Encoder: is the a RNN with input as source sentences. The output can be the output array at the final time-step (t) or the hidden states (c, h) or both, depends on the encoder decoder framework setup. The aim of encoder is to capture or understand the meaning of source sentences and pass the knowledge (output, states) to encoder for prediction.

Decoder: is another RNN with input as target sentences. The output is the next token of target sentence. The aim of decoder is to predict the next word, with a word given in the target sentence.

steps to train a seq2seq model:

Word/Sentence representation: this includes tokenize the input and output sentences, matrix representation of sentences, such as TF-IDF, bag-of-words.
Word Embedding: lower dimensional representation of words. With a sizeable corpus, embedding layers are highly recommended.
Feed Encoder: input source tokens/embedded array into encoder RNN (I used LSTM in this post) and learn the hidden states
Connect Encoder & Decoder: pass the hidden states to decoder RNN as the initial states
Decoder Teacher Forcing: input the sentence to be translated to decoder RNN, and target is the sentences which is one word right-shifted. In the structure, the objective of each word in the decoder sentence is to predict the next word, with the condition of encoded sentence and prior decoded words. This kind of network training is called teacher forcing.

However, we can’t directly use the model for predicting, because we won’t know the decoded sentences when we use the model to translate. Therefore, we need another inference model to performance translation (sequence generation).

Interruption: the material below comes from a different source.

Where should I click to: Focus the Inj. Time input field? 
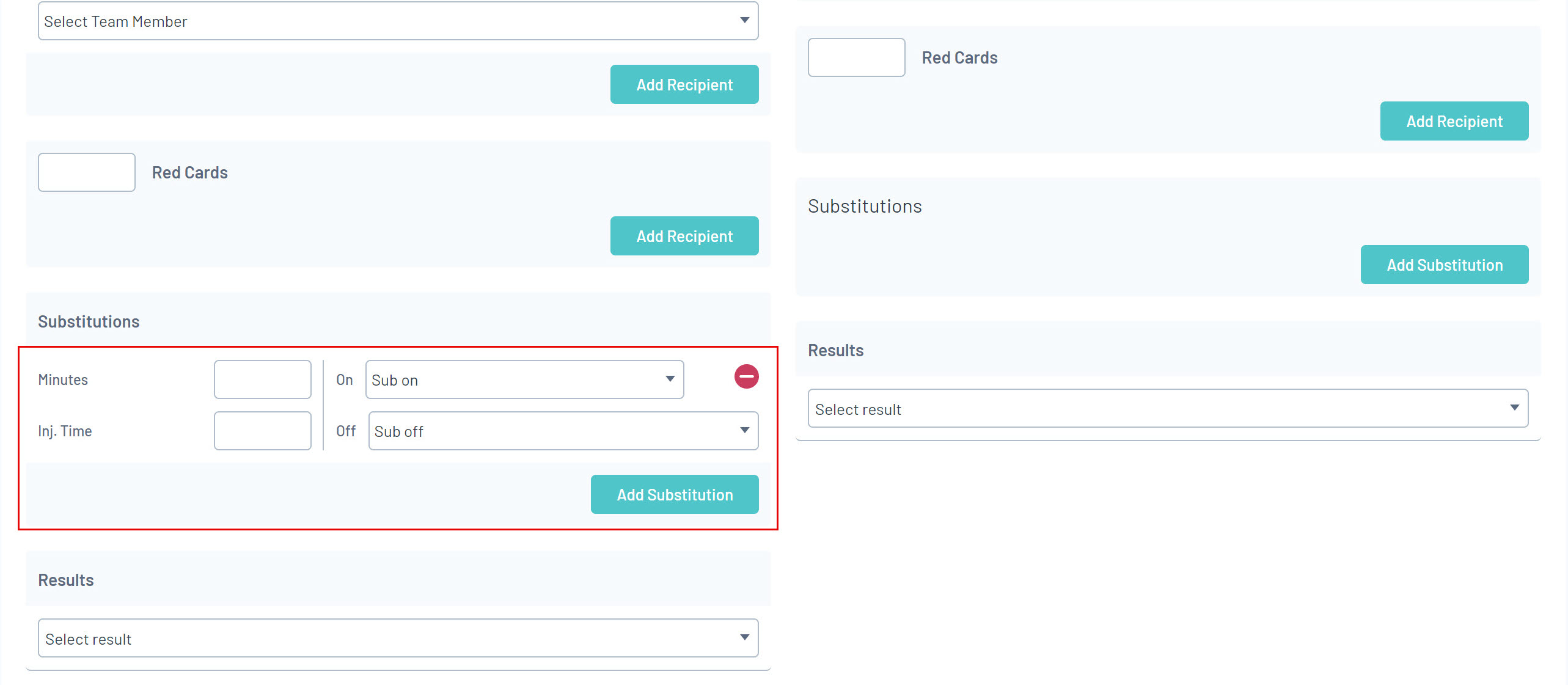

steps to infer a seq2seq model:

Encoding: feed the processed source sentences into encoder to generate the hidden states
Decoding: the initial token to start is <s>, with the hidden states pass from encoder, we can predict the next token.
Token Search:
- for each token prediction, we can choose the token with the most probability, this is called greedy search. We just get the best at current moment.
- alternatively, if we keep the n best candidate tokens, and search for a wider options, this is called beam search, n is the beam size.
- the stop criteria can be the <e> token or the length of sentence is reached the maximal.